Multas são pesadas para quem não respeitar a lei. APEMIP pede ao governo que alargue prazo de aplicação.

O "Jornal i" escreve hoje que "a ADENE - Agência para a Energia, instituição de utilidade pública detida na sua maioria pelo Estado (69%) e por empresas concessionárias dos serviços públicos de fornecimento de energia e gás - é uma das entidades que vão fiscalizar se os imóveis que entram no mercado de venda e arrendamento apresentam certificado energético.

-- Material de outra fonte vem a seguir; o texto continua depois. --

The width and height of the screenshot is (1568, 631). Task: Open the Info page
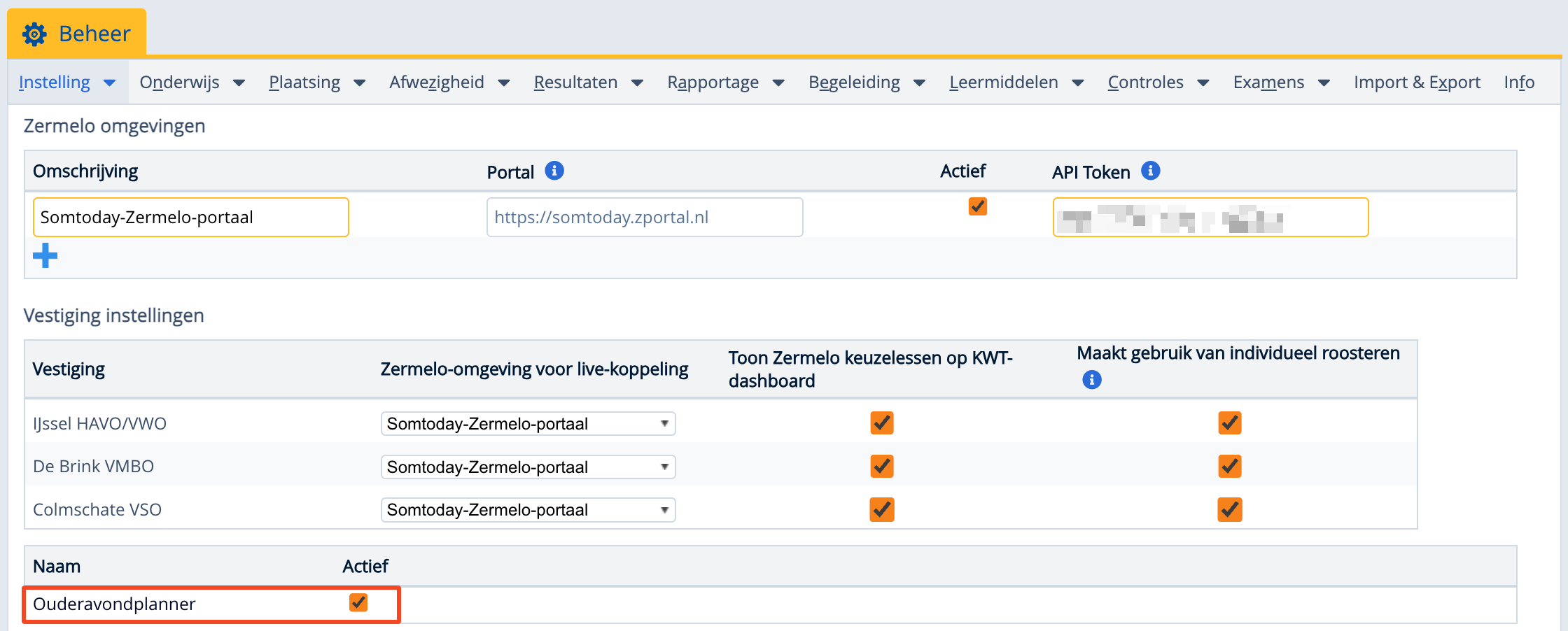click(1519, 83)
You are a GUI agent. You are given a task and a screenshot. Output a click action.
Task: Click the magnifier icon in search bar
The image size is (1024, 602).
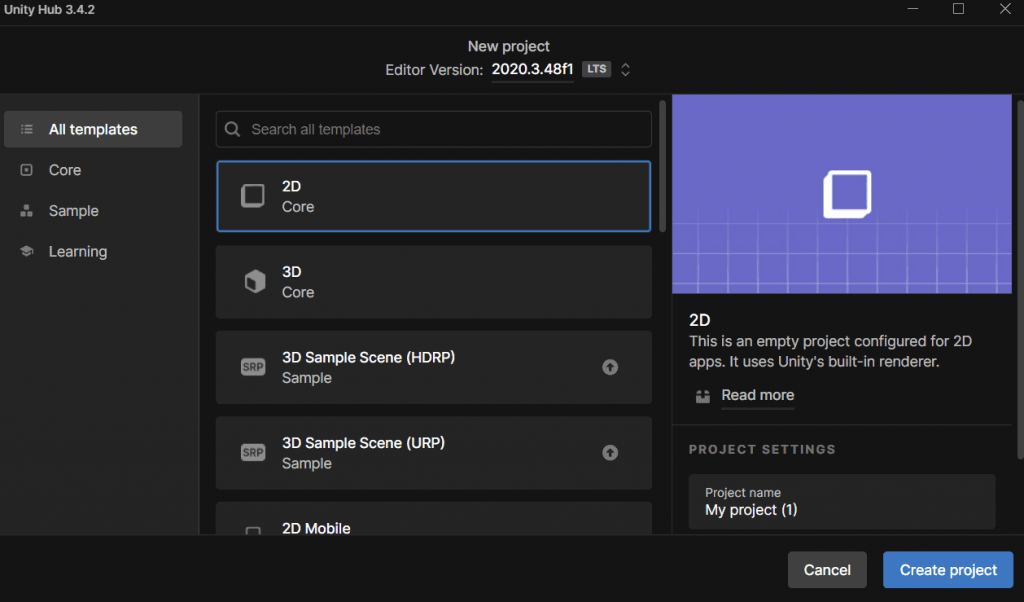[233, 129]
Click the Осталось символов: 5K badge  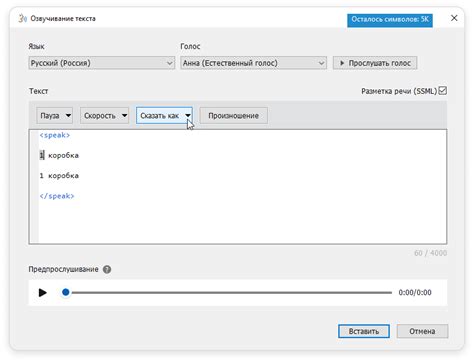[x=390, y=20]
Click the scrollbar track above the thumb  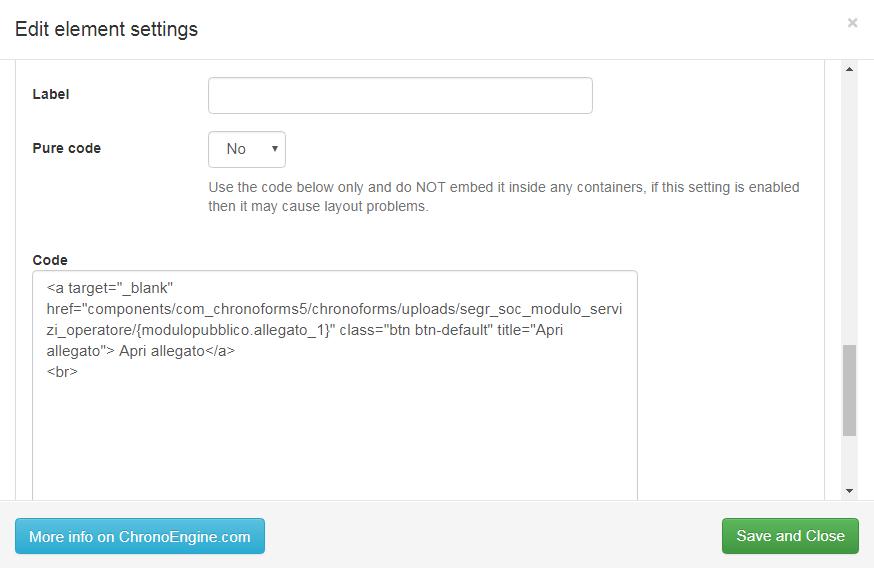[x=849, y=210]
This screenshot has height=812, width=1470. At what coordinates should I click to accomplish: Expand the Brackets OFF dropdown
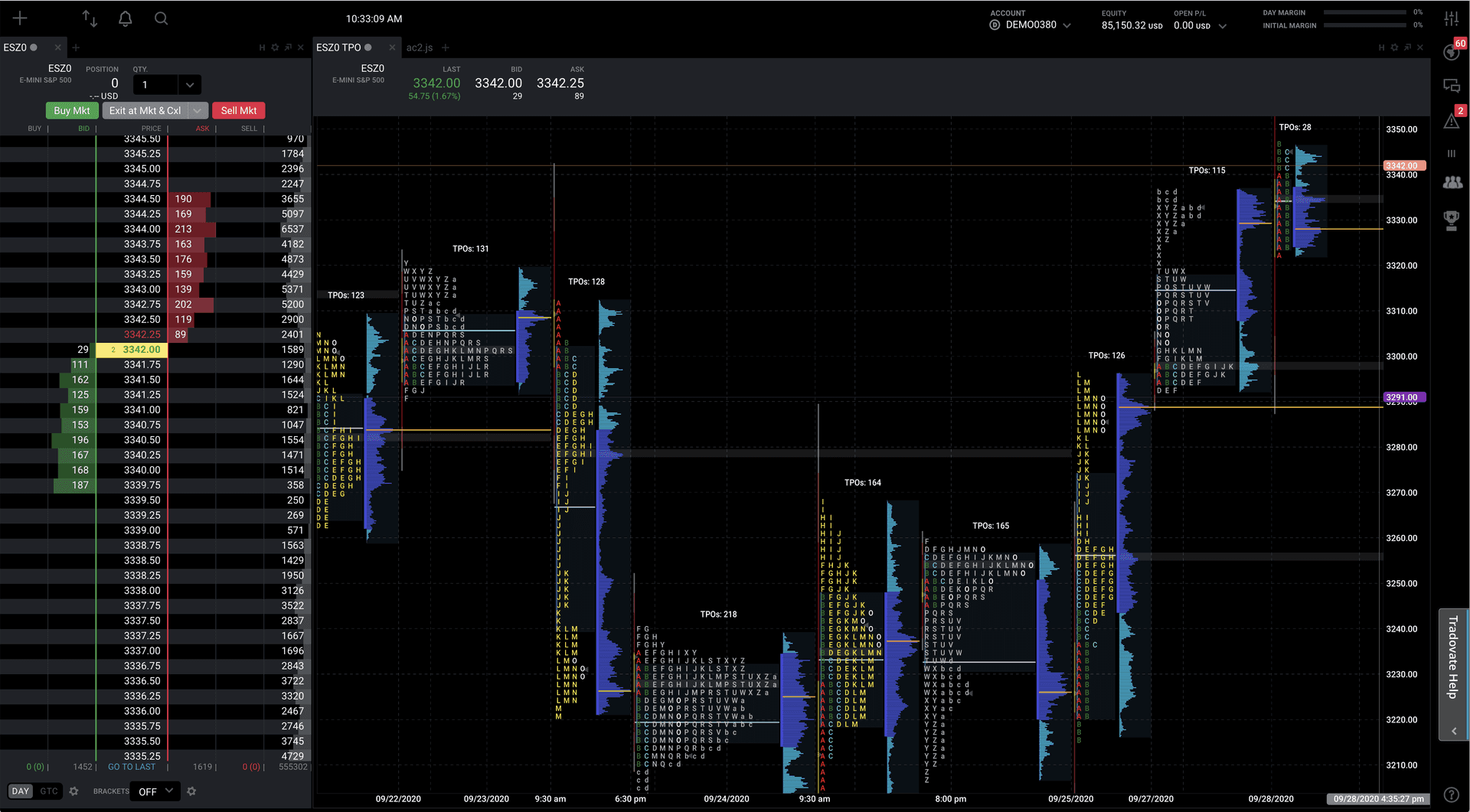[x=156, y=791]
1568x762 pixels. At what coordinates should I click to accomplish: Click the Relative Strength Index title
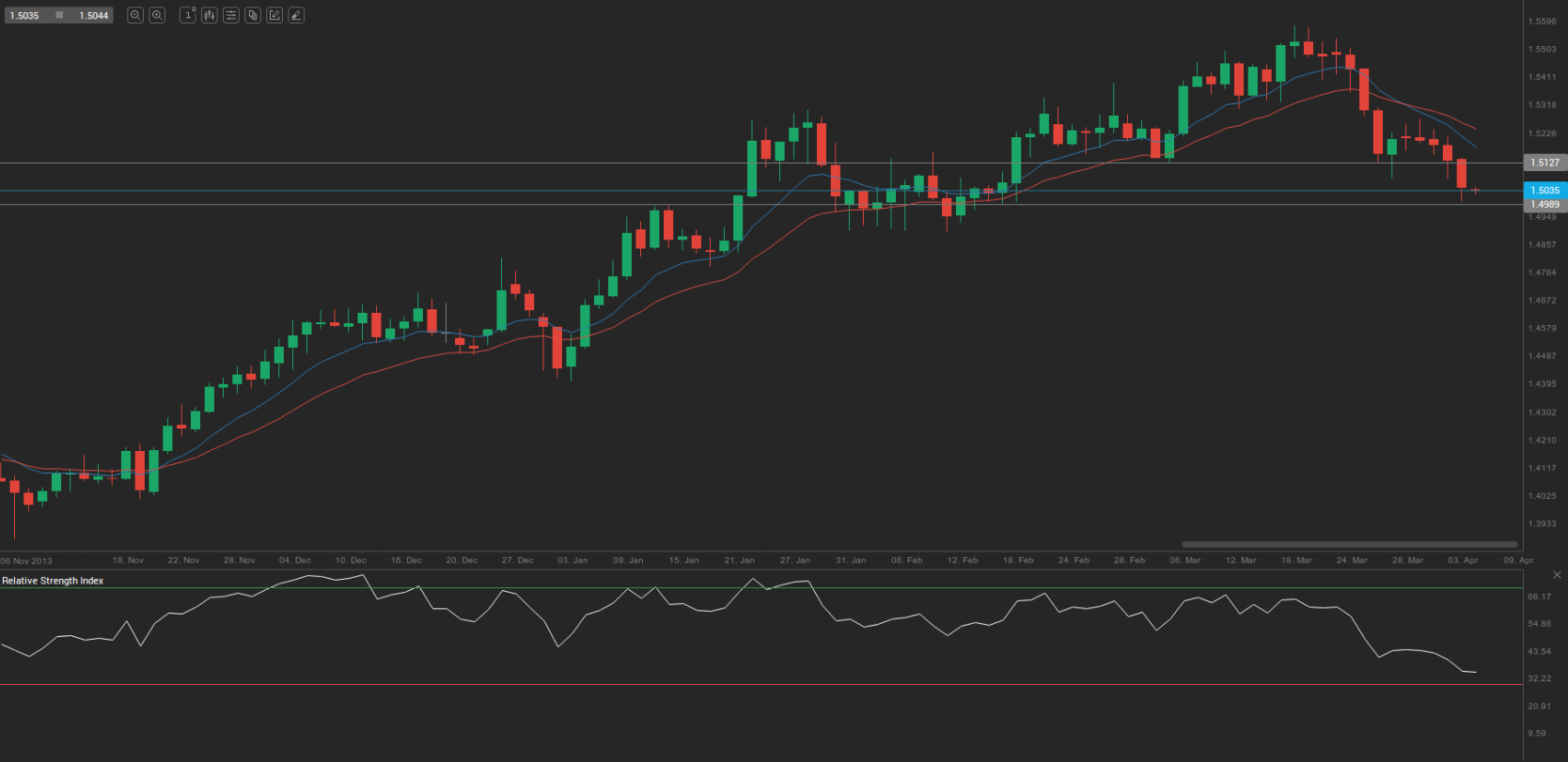click(x=53, y=581)
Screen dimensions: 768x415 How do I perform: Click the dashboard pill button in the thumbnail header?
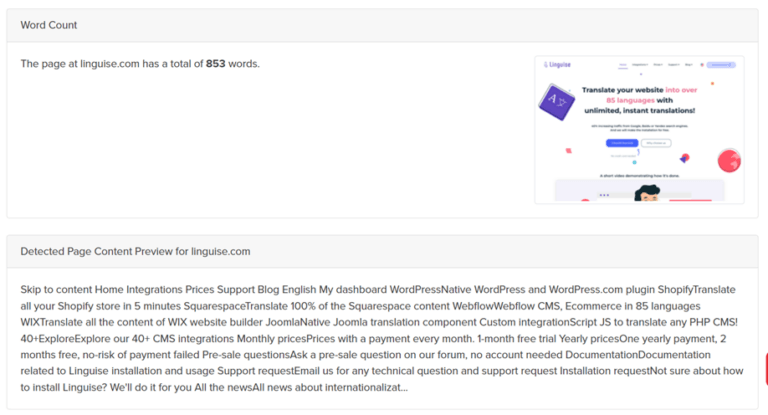tap(722, 65)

Em caso de infração, caberá à Direção-Geral de Energia e Geologia (DGEG) a instauração e a instrução dos processos de contra-ordenação. O valor das coimas vai para os cofres do Estado (60%) e para o Fundo de Eficiência Energética (40%). Recorde-se que os proprietários que promovam os seus imóveis e não tenham esse documento ficam sujeitos ao pagamento de uma multa que pode ir dos 250 euros aos 45 mil euros. No caso de sujeitos singulares que não cumpram a nova lei, as multas começam nos 250 euros e vão até 3740 euros. Para sujeitos coletivos, variam entre 2500 euros e 45 mil euros. Esta medida começou a ser aplicada no dia 1 de dezembro e abrange todo o tipo de anúncios (online e jornais) e empresas de mediação. Se até aqui a venda ou o arrendamento de uma casa já implicava a existência de um certificado energético, a partir de agora há a obrigatoriedade de o ter a partir do momento em que se publicita o imóvel".